市制施行70周年記念「アルフォンス・ミュシャ ふたつの世界」が9月21日、府中市美術館(府中市浅間町1、TEL 050-5541-8600)で始まる。
「目を閉じた少女」 キャンバス、油彩 堺 アルフォンス・ミュシャ館(大阪府堺市)
アルフォンス・ミュシャは19世紀末から20世紀にかけてフランスで活動したチェコ出身の画家。イラストレーター、グラフィックデザイナーとしても活躍し、多くのポスターや装飾パネルなどを制作した。草花に彩られた女神のような女性と波打つ曲線などアール・ヌーボーを代表する版画で知られ、現代の日本でも人気が高い。
同展ではパリ時代の華やかな版画と共に、パリを離れた後半生に打ち込んだ油彩画を展示。これまで別世界のように語られてきた両作品について、一つの視点から眺めてミュシャの強い個性と魅力を紹介する。
ミュシャのポスターは、クラシカルな伝統絵画に最新デザインを組み合わせた斬新さが特徴で、当時の欧州芸術界では象徴主義が広まり、ミュシャの神秘的な油彩画もその代表の一つ。「心の世界」を見つめる思想は、ミュシャの華やかな版画にも奥行きを与えているという。
会場には完成作品と素描や下絵を並べたコーナーも設置。両方を見比べることで、試行錯誤を兼ねて「ミュシャらしさ」を生み出した制作過程が分かるようにする。ミュシャが「自身の原点」と語る、画学生時代に初めて手がけた挿絵も貴重な下絵と併せて紹介する。
所蔵館以外では公開機会の少ない世界的コレクション「ハーモニー」と「クオ・ヴァディス」も展示する。同時開催のコレクション展では、ミュシャと日本近代洋画の意外なつながりにも触れる。
同館学芸員の音ゆみ子さんは「版画も油彩画も一目でミュシャと分かる強い個性が、その造形にあふれている。この造形が生み出す力こそ、私たちを引きつけてやまないミュシャの魅力の核心と言える」と話す。音さんの展覧会講座を10月26日、府中市生涯学習センター(同館から徒歩5分)で開く(無料、予約不要)。

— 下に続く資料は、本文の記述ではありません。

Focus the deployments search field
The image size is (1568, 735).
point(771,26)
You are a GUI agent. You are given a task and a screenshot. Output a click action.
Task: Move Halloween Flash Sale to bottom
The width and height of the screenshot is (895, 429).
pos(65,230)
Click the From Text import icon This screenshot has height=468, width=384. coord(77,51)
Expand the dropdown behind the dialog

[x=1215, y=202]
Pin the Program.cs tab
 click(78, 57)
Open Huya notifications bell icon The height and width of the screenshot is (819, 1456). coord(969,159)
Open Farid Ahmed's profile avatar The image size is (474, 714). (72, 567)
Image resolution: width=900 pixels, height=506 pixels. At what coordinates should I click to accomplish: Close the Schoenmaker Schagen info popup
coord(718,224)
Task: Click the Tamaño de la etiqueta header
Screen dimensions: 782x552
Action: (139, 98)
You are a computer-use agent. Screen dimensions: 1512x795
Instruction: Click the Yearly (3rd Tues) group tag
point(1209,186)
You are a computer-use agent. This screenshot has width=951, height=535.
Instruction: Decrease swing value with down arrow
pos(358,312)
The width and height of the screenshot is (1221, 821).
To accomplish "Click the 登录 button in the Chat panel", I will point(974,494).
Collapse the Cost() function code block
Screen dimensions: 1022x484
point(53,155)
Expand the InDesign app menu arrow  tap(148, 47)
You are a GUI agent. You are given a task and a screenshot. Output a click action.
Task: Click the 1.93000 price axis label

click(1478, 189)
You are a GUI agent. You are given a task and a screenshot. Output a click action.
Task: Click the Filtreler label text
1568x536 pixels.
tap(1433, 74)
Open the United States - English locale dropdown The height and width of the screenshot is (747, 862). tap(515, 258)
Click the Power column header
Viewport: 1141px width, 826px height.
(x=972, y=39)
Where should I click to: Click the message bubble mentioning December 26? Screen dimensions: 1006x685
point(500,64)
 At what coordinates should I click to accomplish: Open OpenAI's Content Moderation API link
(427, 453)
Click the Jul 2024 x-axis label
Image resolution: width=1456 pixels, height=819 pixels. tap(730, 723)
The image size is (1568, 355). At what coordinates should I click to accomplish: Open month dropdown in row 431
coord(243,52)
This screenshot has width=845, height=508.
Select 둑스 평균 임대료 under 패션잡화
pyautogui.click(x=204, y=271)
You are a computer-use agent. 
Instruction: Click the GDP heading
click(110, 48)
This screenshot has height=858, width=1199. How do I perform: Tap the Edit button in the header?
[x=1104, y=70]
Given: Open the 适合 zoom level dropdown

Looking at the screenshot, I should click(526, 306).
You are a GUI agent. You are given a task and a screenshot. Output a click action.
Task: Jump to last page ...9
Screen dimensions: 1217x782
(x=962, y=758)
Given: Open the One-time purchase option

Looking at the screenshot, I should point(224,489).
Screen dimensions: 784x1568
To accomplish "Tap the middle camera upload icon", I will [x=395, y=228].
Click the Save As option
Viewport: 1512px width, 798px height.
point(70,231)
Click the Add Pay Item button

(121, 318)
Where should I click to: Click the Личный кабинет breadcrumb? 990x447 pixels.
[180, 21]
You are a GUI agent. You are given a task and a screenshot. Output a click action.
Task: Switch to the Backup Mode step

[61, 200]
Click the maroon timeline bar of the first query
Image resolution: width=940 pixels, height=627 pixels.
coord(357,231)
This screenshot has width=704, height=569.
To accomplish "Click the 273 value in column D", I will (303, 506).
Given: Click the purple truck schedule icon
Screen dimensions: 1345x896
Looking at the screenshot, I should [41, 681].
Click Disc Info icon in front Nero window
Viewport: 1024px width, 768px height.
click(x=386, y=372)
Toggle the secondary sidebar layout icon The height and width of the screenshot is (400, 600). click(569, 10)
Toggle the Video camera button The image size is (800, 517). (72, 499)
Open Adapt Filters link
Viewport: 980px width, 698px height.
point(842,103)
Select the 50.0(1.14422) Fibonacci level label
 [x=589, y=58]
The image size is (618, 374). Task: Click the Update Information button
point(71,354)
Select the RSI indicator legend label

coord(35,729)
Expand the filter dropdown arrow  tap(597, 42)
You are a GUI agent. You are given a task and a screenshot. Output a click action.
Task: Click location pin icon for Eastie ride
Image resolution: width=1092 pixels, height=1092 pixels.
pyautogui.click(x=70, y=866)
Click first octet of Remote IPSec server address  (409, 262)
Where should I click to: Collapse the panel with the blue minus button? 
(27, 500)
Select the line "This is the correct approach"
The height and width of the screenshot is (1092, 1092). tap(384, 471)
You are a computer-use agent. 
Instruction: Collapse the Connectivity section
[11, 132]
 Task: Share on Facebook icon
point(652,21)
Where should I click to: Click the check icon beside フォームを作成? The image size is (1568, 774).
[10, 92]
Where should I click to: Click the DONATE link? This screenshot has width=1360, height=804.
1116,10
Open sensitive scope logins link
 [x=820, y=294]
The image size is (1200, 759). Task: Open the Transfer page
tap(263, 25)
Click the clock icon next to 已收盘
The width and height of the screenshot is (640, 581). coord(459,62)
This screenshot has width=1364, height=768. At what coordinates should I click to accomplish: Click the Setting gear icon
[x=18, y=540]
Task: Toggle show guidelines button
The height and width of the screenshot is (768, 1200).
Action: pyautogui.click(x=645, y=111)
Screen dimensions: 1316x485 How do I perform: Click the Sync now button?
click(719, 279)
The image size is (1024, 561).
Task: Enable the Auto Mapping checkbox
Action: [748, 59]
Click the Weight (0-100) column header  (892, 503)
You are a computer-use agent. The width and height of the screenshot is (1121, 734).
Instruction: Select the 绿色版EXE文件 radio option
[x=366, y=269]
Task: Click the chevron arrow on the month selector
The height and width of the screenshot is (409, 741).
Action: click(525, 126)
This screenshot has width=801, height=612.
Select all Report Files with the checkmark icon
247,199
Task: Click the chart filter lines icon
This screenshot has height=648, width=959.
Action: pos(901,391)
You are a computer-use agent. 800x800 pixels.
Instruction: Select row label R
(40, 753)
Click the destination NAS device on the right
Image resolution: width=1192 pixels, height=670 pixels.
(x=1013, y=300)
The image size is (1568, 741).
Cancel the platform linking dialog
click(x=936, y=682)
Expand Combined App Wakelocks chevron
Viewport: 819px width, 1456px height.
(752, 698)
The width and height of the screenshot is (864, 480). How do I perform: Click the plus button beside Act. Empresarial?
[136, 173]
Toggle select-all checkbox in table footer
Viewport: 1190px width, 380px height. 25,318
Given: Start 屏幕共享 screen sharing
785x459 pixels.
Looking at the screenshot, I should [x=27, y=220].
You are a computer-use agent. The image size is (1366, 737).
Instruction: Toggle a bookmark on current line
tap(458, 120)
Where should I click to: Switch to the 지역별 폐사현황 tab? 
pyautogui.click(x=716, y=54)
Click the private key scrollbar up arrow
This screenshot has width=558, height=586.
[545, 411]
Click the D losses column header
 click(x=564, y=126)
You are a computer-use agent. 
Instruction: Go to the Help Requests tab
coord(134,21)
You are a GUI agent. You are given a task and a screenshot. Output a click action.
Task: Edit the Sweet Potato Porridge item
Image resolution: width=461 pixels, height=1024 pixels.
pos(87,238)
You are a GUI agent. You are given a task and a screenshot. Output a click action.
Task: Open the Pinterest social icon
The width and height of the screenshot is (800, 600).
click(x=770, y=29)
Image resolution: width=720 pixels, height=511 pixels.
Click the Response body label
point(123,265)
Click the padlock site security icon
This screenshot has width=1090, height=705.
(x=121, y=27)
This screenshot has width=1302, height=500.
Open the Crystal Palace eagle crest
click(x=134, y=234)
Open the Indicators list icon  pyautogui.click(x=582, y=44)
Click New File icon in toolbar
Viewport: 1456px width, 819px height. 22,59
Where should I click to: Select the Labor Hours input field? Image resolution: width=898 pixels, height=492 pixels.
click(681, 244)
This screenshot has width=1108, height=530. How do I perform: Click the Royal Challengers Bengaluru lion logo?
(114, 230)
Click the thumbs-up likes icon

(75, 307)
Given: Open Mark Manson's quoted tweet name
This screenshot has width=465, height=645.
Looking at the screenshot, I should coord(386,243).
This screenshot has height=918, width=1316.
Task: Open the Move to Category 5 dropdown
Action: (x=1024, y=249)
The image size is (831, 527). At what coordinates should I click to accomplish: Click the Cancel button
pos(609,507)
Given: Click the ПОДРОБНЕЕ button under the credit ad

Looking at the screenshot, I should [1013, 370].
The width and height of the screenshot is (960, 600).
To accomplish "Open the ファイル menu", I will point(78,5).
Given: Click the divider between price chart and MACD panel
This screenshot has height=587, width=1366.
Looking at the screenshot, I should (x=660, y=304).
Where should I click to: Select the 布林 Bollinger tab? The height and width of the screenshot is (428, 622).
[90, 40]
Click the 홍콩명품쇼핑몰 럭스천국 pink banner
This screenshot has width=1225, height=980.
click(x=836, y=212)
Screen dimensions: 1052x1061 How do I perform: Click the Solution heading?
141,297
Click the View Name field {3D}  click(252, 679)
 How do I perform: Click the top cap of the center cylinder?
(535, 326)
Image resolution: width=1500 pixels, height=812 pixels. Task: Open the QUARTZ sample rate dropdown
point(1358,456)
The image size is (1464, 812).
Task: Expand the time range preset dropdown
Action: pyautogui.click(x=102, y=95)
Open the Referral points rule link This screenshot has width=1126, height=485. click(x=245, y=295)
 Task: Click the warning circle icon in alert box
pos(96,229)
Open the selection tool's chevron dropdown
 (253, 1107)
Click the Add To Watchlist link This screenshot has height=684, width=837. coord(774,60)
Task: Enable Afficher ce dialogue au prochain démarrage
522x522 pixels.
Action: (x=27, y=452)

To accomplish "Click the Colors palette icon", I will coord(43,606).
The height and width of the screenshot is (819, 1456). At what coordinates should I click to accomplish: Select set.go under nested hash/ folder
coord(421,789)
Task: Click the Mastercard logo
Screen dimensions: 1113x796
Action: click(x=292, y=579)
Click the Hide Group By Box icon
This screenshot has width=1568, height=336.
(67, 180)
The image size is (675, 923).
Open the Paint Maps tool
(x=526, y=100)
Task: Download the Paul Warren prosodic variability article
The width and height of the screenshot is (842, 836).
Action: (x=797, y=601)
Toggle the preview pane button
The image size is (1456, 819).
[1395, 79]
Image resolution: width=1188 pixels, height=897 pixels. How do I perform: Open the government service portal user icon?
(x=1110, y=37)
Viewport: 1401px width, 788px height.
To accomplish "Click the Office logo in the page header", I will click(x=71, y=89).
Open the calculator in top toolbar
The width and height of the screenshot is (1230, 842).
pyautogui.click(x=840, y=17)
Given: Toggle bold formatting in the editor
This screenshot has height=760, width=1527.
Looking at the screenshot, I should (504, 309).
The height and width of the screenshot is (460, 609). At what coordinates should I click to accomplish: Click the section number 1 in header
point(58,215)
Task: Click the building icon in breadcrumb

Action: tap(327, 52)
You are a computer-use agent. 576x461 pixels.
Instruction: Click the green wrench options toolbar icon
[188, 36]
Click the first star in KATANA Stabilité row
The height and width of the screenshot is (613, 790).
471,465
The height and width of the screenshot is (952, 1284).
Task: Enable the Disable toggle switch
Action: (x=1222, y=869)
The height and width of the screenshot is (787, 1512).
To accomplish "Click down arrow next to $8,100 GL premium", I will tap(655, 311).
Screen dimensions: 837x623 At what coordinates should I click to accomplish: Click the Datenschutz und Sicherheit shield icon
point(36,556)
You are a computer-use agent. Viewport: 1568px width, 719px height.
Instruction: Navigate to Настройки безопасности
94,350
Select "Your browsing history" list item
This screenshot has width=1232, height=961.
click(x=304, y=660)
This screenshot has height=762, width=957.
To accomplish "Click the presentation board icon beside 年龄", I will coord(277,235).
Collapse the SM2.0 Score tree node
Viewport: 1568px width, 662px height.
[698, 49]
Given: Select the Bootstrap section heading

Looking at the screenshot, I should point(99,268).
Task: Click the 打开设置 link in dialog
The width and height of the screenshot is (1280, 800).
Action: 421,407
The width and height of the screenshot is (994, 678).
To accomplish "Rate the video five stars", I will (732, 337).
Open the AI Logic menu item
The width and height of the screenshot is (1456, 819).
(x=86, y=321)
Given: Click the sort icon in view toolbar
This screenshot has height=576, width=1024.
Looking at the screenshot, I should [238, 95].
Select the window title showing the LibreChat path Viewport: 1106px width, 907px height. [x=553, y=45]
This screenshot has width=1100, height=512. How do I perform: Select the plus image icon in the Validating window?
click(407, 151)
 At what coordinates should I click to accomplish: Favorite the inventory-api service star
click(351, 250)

開館時間は10時~17時(最終入館は16時30分)。会期中の休館は月曜(祝日の場合は翌日)と10月1日・8日。企画展観覧料(コレクション展を含む)は、一般=1,000円、高校生・大学生=500円、小学生・中学生=250円、未就学児と「府中っ子学びのパスポート」利用者は無料。10月12日~14日は「市民文化の日」で全員無料(混雑時は入場規制あり)。12月1日まで(一部の作品の展示替えあり)。